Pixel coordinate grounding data
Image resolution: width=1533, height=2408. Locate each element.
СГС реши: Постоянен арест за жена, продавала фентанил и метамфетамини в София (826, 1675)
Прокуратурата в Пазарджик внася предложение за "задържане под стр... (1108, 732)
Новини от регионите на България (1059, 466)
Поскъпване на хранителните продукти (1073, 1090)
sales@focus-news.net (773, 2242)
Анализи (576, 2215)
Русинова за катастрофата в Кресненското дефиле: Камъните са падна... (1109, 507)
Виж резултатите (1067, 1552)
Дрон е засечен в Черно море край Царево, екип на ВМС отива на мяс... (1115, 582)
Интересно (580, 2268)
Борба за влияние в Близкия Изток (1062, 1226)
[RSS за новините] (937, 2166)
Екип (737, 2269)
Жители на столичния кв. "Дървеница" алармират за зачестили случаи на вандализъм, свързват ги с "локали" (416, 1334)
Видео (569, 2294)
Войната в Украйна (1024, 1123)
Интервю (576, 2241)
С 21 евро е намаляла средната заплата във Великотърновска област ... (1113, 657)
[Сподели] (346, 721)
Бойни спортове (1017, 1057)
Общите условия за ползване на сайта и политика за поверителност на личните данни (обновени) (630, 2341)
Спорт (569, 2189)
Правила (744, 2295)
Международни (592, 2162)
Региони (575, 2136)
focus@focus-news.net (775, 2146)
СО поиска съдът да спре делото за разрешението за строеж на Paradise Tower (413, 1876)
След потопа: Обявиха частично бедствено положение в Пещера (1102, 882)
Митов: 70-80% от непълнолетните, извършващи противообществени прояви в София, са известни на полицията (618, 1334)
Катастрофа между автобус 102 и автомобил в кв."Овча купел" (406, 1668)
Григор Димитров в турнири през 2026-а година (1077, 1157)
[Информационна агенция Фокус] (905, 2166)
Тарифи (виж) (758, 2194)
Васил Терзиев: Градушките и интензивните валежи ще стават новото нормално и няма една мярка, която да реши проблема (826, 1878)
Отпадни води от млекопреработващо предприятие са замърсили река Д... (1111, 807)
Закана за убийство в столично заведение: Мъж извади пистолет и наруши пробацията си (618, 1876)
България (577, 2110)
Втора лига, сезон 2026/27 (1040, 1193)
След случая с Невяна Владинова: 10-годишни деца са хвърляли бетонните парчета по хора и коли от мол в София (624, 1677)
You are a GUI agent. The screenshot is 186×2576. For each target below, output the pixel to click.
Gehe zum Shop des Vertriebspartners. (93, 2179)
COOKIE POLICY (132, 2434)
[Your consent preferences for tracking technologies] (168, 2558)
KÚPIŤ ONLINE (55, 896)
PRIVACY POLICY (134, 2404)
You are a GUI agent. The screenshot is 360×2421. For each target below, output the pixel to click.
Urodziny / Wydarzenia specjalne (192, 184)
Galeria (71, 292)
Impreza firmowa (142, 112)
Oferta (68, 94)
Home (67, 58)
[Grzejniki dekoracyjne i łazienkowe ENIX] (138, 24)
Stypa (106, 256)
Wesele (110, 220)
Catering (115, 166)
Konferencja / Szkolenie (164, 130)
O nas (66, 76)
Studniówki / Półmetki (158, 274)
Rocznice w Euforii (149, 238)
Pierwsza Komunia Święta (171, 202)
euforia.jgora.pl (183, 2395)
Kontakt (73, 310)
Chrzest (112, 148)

Work instructions
Return, with no change at all, every line in the entries above from the line containing "Русинова за катастрофата" through the line containing "Бойни спортове (1017, 1057)".

Exercise result
Русинова за катастрофата в Кресненското дефиле: Камъните са падна... (1109, 507)
Виж резултатите (1067, 1552)
Дрон е засечен в Черно море край Царево, екип на ВМС отива на мяс... (1115, 582)
Интересно (580, 2268)
Борба за влияние в Близкия Изток (1062, 1226)
[RSS за новините] (937, 2166)
Екип (737, 2269)
Жители на столичния кв. "Дървеница" алармират за зачестили случаи на вандализъм, свързват ги с "локали" (416, 1334)
Видео (569, 2294)
Войната в Украйна (1024, 1123)
Интервю (576, 2241)
С 21 евро е намаляла средната заплата във Великотърновска област ... (1113, 657)
[Сподели] (346, 721)
Бойни спортове (1017, 1057)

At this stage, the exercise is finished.